Garoe




The Garoé (from the insular Tamazight: ⴳⴰⵔⴰⵡ, from gărăw > garoe, masculine word meaning 'lagoon', 'river'), was the sacred tree of the Bimbaches, ancient inhabitants of El Hierro, in the Canary archipelago, as well as one of its symbols, possibly it was a specimen of Ocotea foetens known as til or tilo. The shield of El Hierro depicts a tree with its crown surrounded by clouds from which drops of water fall.
The place where it was located is in the municipality of Valverde in the northeast of the island at 1000 m above sea level. n. m. There is an interpretation center nearby.
History
The chronicles of the Conquest say that on the Island of Iron there was a tree that the natives called Garoé. The Spaniards did not know of another similar tree in the entire archipelago or known land. The fact is that the large leaves of the Garoé were capable of capturing and distilling the water from the fog that reached it, water that was collected in large holes made around the tree by the bimbaches, being the main source of water for this town.. There was no more water in the Hierro than that which came from the Garoé. For this reason, the Bimbache people - then a small population - considered Garoé a deity worthy of all worship. This mythical tree was located in an area near Tiñor, on a slope constantly bathed by the trade wind, and about a thousand meters above sea level. It is known that the Garoé was of impressive size and that its trunk was one and a half meters in diameter.

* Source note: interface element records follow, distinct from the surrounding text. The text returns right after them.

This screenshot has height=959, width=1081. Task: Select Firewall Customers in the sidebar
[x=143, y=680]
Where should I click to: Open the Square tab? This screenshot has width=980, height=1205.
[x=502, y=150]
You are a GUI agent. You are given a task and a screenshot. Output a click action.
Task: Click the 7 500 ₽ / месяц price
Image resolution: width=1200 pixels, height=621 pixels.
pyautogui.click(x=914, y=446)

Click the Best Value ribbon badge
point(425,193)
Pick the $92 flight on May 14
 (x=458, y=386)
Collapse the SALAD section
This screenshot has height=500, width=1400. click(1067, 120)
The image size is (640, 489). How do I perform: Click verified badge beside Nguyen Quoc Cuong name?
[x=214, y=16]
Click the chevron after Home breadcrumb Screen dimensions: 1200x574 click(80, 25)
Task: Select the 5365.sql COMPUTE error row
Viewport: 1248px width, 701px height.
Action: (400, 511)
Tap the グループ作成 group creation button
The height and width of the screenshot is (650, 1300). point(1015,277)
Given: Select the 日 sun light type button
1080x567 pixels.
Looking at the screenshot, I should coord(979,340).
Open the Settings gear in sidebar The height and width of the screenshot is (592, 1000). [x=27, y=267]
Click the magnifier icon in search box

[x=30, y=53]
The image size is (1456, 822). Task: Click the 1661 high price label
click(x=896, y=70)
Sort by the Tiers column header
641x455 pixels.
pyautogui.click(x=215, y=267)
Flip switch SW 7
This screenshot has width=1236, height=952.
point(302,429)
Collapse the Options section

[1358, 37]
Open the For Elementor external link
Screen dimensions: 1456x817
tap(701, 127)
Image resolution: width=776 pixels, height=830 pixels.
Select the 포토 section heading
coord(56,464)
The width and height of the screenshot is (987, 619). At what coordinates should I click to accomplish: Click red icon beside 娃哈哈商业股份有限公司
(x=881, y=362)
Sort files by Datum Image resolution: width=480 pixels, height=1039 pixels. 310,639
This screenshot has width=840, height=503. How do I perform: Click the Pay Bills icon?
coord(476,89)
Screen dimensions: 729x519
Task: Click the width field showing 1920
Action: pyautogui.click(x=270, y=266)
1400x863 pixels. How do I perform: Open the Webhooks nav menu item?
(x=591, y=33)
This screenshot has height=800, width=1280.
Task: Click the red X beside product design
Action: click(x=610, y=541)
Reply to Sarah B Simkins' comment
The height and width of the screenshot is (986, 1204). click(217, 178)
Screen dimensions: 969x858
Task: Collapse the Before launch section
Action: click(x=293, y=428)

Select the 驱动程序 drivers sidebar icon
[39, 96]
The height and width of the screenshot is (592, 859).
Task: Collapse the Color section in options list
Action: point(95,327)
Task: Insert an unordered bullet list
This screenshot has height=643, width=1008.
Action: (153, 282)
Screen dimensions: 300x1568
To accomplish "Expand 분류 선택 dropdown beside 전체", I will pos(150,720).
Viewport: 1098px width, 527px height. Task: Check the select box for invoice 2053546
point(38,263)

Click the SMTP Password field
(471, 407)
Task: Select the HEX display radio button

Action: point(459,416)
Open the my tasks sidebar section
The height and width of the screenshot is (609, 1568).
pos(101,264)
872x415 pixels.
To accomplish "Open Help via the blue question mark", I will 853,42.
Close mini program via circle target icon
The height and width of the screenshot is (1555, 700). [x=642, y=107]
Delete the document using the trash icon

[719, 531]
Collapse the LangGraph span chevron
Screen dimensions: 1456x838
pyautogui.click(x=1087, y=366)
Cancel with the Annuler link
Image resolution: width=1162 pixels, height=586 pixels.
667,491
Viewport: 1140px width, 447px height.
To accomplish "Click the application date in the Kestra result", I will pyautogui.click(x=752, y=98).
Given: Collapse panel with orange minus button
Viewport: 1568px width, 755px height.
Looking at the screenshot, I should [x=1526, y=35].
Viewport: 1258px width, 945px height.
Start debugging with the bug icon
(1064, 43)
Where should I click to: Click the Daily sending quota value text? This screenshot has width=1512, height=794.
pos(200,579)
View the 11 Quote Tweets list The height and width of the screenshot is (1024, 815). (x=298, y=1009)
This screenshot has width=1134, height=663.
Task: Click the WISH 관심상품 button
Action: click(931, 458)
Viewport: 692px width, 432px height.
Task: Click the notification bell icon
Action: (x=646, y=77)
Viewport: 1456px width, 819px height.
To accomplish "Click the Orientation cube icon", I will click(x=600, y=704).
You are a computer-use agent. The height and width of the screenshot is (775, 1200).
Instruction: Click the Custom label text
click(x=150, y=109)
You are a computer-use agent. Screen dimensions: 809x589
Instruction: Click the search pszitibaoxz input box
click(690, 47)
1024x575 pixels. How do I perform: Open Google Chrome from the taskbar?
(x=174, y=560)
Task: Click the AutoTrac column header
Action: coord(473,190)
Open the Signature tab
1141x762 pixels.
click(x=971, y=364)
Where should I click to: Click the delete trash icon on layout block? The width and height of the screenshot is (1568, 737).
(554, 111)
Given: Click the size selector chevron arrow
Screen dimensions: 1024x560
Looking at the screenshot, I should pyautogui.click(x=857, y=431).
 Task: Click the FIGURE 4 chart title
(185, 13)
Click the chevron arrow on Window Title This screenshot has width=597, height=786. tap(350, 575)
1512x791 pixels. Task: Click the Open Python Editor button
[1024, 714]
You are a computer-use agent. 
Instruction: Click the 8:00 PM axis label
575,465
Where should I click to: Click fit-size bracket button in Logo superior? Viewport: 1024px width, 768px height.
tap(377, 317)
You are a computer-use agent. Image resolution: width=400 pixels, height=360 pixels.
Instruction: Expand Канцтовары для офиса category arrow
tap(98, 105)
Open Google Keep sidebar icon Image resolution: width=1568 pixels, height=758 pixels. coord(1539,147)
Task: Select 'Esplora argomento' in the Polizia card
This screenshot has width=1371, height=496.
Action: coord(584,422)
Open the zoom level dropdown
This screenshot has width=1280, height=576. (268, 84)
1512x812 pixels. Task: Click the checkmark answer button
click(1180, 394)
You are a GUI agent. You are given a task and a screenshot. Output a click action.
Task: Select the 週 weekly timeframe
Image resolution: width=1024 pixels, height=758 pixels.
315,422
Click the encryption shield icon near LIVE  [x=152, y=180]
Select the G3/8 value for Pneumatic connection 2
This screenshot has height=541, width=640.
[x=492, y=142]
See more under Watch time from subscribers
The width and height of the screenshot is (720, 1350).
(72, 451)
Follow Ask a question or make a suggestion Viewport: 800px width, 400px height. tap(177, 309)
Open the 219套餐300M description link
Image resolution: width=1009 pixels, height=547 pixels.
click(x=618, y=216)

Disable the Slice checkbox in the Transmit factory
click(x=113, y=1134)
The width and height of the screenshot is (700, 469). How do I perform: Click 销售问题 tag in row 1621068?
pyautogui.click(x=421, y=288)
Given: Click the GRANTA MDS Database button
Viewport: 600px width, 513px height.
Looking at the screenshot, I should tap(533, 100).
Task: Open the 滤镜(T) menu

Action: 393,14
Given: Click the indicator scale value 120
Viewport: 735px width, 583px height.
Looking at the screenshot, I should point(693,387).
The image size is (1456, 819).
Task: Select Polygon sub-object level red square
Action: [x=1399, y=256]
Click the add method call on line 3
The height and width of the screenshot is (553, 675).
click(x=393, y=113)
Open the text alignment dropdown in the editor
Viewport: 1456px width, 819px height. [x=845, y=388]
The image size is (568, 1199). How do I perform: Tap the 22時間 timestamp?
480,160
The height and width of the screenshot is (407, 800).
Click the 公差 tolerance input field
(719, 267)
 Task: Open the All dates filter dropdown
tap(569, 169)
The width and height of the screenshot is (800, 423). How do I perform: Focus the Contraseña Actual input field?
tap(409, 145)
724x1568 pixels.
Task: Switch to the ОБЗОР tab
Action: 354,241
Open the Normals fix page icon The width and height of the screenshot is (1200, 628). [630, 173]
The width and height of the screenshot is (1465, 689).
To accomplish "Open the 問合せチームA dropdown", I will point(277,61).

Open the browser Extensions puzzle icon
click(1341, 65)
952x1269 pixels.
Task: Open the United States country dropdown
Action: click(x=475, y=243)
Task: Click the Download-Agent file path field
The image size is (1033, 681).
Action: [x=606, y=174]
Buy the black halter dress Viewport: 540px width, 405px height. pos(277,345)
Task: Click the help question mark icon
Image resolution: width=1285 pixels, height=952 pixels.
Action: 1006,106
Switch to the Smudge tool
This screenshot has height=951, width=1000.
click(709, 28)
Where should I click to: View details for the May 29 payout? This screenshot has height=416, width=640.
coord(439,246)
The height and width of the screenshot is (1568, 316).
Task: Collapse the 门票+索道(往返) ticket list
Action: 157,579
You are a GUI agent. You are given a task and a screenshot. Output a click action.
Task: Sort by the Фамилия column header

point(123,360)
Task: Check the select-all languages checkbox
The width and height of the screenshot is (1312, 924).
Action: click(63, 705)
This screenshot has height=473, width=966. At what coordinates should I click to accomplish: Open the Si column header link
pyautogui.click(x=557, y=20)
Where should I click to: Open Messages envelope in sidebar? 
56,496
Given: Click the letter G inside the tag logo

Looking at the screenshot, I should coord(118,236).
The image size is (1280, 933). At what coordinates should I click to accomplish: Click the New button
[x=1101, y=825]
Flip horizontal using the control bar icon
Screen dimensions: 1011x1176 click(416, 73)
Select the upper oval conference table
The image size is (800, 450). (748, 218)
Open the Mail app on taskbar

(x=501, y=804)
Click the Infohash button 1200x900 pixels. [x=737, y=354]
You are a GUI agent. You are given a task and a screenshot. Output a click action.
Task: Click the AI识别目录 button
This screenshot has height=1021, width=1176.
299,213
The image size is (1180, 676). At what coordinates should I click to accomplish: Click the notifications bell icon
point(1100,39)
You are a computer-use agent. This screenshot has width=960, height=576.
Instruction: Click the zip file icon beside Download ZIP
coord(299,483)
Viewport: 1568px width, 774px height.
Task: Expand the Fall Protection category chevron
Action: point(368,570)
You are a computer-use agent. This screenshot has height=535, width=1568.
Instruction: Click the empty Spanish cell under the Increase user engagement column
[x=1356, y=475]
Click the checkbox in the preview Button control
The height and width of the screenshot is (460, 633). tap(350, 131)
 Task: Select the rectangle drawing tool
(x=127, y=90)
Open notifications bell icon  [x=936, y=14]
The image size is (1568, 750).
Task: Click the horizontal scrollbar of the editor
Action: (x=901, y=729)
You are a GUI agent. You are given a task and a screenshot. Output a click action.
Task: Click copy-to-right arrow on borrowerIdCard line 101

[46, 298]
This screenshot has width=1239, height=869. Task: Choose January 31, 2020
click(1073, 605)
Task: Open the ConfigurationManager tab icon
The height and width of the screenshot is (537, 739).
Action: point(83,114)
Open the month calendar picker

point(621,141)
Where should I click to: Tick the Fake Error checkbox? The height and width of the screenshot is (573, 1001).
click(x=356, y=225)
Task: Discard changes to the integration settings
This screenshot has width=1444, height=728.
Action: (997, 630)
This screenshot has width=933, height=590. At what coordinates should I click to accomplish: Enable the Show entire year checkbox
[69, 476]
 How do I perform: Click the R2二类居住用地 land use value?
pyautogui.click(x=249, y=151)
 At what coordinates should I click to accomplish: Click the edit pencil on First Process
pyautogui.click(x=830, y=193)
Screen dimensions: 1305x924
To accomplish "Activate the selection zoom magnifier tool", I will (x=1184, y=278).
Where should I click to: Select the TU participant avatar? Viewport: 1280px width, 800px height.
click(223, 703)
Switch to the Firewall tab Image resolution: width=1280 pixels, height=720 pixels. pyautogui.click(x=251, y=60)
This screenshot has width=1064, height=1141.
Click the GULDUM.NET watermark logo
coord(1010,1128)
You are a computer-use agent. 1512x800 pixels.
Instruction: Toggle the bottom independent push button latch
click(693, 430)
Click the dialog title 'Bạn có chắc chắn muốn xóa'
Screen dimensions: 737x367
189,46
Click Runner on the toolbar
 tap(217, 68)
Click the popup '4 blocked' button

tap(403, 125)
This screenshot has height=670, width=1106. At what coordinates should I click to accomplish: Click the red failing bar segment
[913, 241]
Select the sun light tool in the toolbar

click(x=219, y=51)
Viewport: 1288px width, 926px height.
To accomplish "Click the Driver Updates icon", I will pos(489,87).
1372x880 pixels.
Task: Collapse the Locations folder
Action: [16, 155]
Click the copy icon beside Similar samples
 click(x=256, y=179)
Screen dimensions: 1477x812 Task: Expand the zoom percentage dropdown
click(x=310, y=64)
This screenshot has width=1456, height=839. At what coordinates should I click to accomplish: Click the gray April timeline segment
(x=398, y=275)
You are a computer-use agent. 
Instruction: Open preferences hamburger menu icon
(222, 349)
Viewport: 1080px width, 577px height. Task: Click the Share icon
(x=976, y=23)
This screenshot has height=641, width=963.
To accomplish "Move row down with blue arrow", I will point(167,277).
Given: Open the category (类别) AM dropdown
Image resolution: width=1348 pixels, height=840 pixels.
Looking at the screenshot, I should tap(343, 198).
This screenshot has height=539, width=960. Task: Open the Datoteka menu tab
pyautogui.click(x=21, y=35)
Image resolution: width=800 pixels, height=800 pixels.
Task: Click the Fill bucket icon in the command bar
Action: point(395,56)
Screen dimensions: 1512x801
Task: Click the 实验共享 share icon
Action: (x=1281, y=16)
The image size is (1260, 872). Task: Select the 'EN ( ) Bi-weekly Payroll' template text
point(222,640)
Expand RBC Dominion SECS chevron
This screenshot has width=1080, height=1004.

Upon the arrival of the Spanish, the Bimbaches decided to hide the quality of the Garoé from them so that, not finding water, thirst would make them return quickly to their bases. And they were about to achieve their goal. But Guarazoca, a young Bimbache woman, fell in love with an Andalusian soldier who was part of the expedition and, betraying her people, she led him directly to the tree that provided them with the necessary element. She was punished with death. Shortly after Armiche, the Mencey, was captured and with him all those who followed and defended him.
In 1610, very strong winds devastated that entire area and the Garoé tree was uprooted from the land that so proudly fed it. After him, the aboriginal population of El Hierro, the Bimbaches, also disappeared due to lack of water, among other things. In 1949, a lime tree was planted on the site of the old one.
Nature of the phenomenon
The tree's ability to capture water can be explained by the combination of two effects: the meteorological one, since the leaves of the lime tree are very effective in capturing the moisture-laden trade winds that ascend through the ravine. Another is geological since it was found in a recent porous volcanic soil on top of an older one with impermeable clays that allowed water trapped in pools dug near the same tree to accumulate.
Garoé in literature
- The first text in which the tree is named, referring to it as “A tree that gives water” is in the book of 1525 by Antonio Pigafetta, Relationship of the first trip around the world.
- In History of the Indiaswritten by Fray Bartolomé de las Casas, there is also a brief paragraph in honor of the Garoé.
- Abreu Galindo mentions the tree in his History of The Conquest of the Seven Canary Islands (1602): "This place and term where this tree is called Tigulahe. Which is a cane that goes up a valley from the sea to give to a fronton of a cliff. Where the Holy Tree is born in the same cliff that they call themselves in their Garoe tongue.
- The sailor Richard Hawkins speaks of several trees.
- In 2010 the Canarian writer Alberto Vázquez-Figueroa published the work Garoé, whose plot is developed on the island of the Iron, and obtained the Alfonso X El Sabio Historical Novel Award.